Rewrite the lines below, replacing every "panel label" with "panel heading" and leaving everything else as it is. Omit the pictures from your answer.

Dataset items
====

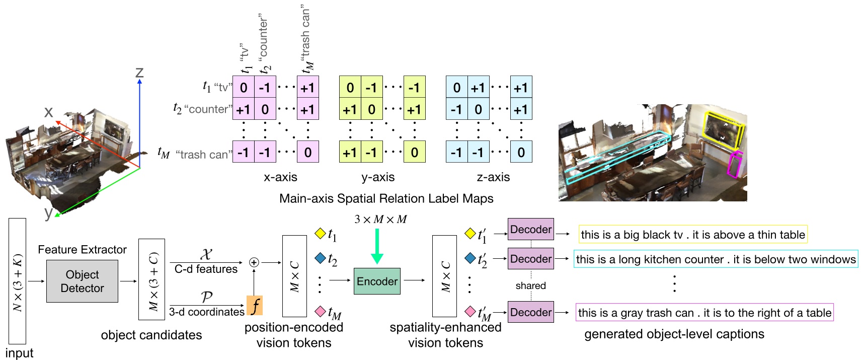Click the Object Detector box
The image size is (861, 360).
tap(82, 281)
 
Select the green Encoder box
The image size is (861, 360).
tap(377, 281)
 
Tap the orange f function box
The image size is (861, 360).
tap(255, 305)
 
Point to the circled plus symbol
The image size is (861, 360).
tap(254, 262)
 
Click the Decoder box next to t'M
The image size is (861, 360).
tap(530, 312)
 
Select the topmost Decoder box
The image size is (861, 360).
tap(530, 230)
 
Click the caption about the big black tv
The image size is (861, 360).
tap(692, 235)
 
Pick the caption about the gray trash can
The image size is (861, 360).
tap(704, 313)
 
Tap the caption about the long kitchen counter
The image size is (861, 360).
tap(715, 259)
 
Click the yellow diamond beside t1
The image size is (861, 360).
tap(320, 233)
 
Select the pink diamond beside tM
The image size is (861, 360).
tap(320, 311)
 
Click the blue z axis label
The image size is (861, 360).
tap(140, 72)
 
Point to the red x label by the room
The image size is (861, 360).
tap(48, 112)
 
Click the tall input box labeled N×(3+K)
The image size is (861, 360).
tap(17, 281)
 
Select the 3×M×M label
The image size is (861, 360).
tap(380, 220)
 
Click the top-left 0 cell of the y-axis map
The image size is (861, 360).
tap(350, 88)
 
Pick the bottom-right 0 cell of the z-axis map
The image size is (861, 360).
tap(521, 152)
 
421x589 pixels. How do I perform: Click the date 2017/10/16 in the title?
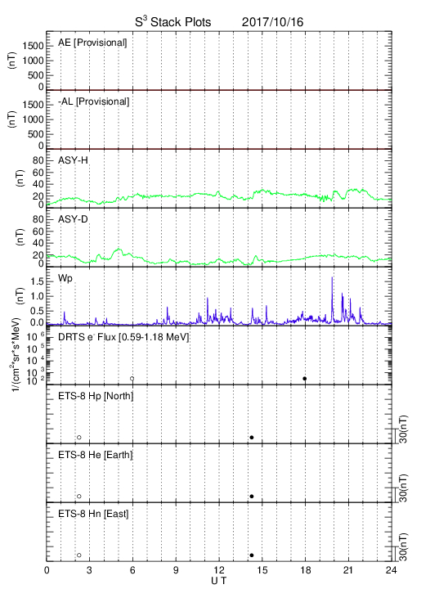(x=272, y=22)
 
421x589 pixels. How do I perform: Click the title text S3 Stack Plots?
(x=173, y=22)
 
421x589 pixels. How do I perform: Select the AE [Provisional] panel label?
(x=92, y=43)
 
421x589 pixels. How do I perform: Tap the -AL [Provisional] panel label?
(x=93, y=101)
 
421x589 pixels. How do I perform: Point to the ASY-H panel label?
(x=73, y=160)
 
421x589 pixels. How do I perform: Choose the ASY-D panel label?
(x=73, y=219)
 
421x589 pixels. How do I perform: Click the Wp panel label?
(x=65, y=279)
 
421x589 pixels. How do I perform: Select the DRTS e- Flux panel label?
(x=123, y=337)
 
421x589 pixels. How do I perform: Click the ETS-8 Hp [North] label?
(x=96, y=396)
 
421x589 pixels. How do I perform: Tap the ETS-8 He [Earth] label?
(x=96, y=455)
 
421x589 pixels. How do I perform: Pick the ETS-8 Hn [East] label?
(x=93, y=514)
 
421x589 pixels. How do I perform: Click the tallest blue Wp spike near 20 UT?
(x=332, y=277)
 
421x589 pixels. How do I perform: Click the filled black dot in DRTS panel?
(x=305, y=379)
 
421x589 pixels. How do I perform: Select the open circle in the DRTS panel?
(x=132, y=379)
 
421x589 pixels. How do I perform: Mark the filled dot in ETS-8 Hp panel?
(x=252, y=438)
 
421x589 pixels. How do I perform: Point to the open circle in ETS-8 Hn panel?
(x=79, y=555)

====

#### [FULL ANSWER]
Click the Object Detector box
The image size is (861, 360).
tap(82, 281)
 
Select the green Encoder box
The image size is (861, 360).
tap(377, 281)
 
Tap the orange f function box
The image size is (861, 360).
tap(255, 305)
 
Point to the circled plus symbol
The image size is (861, 360).
tap(254, 262)
 
Click the Decoder box next to t'M
The image size is (861, 360).
tap(530, 312)
 
Select the topmost Decoder box
The image size is (861, 360).
tap(530, 230)
 
Click the caption about the big black tv
The image size is (861, 360).
tap(692, 235)
 
Pick the caption about the gray trash can
The image size is (861, 360).
tap(704, 313)
 
Tap the caption about the long kitchen counter
The image size is (861, 360).
tap(715, 259)
 
Click the yellow diamond beside t1
The image size is (861, 360).
tap(320, 233)
 
Select the pink diamond beside tM
The image size is (861, 360).
tap(320, 311)
 
Click the blue z axis label
The image size is (861, 360).
tap(140, 72)
 
Point to the red x label by the room
The image size is (861, 360).
tap(48, 112)
 
Click the tall input box labeled N×(3+K)
The image size is (861, 360).
tap(17, 281)
 
Select the 3×M×M label
The image size is (861, 360).
tap(380, 220)
 
Click the top-left 0 cell of the y-axis map
The image size is (861, 360).
tap(350, 88)
 
Pick the bottom-right 0 cell of the z-axis map
The image size is (861, 360).
tap(521, 152)
 
421x589 pixels. How do I perform: Click the date 2017/10/16 in the title?
(x=272, y=22)
 
421x589 pixels. How do I perform: Click the title text S3 Stack Plots?
(x=173, y=22)
 
421x589 pixels. How do I perform: Select the AE [Provisional] panel heading?
(x=92, y=43)
 
421x589 pixels. How do I perform: Tap the -AL [Provisional] panel heading?
(x=93, y=101)
 
421x589 pixels. How do I perform: Point to the ASY-H panel heading?
(x=73, y=160)
 
421x589 pixels. How do I perform: Choose the ASY-D panel heading?
(x=73, y=219)
 
421x589 pixels. How do I perform: Click the Wp panel heading?
(x=65, y=279)
 
421x589 pixels. How do I perform: Select the DRTS e- Flux panel heading?
(x=123, y=337)
 
421x589 pixels. How do I perform: Click the ETS-8 Hp [North] label?
(x=96, y=396)
 
421x589 pixels. How do I perform: Tap the ETS-8 He [Earth] label?
(x=96, y=455)
 
421x589 pixels. How do I perform: Pick the ETS-8 Hn [East] label?
(x=93, y=514)
 
421x589 pixels. How do I perform: Click the tallest blue Wp spike near 20 UT?
(x=332, y=277)
 
421x589 pixels. How do I perform: Click the filled black dot in DRTS panel?
(x=305, y=379)
 
421x589 pixels. How do I perform: Select the open circle in the DRTS panel?
(x=132, y=379)
 
421x589 pixels. How do I perform: Mark the filled dot in ETS-8 Hp panel?
(x=252, y=438)
 
421x589 pixels. How do I perform: Point to the open circle in ETS-8 Hn panel?
(x=79, y=555)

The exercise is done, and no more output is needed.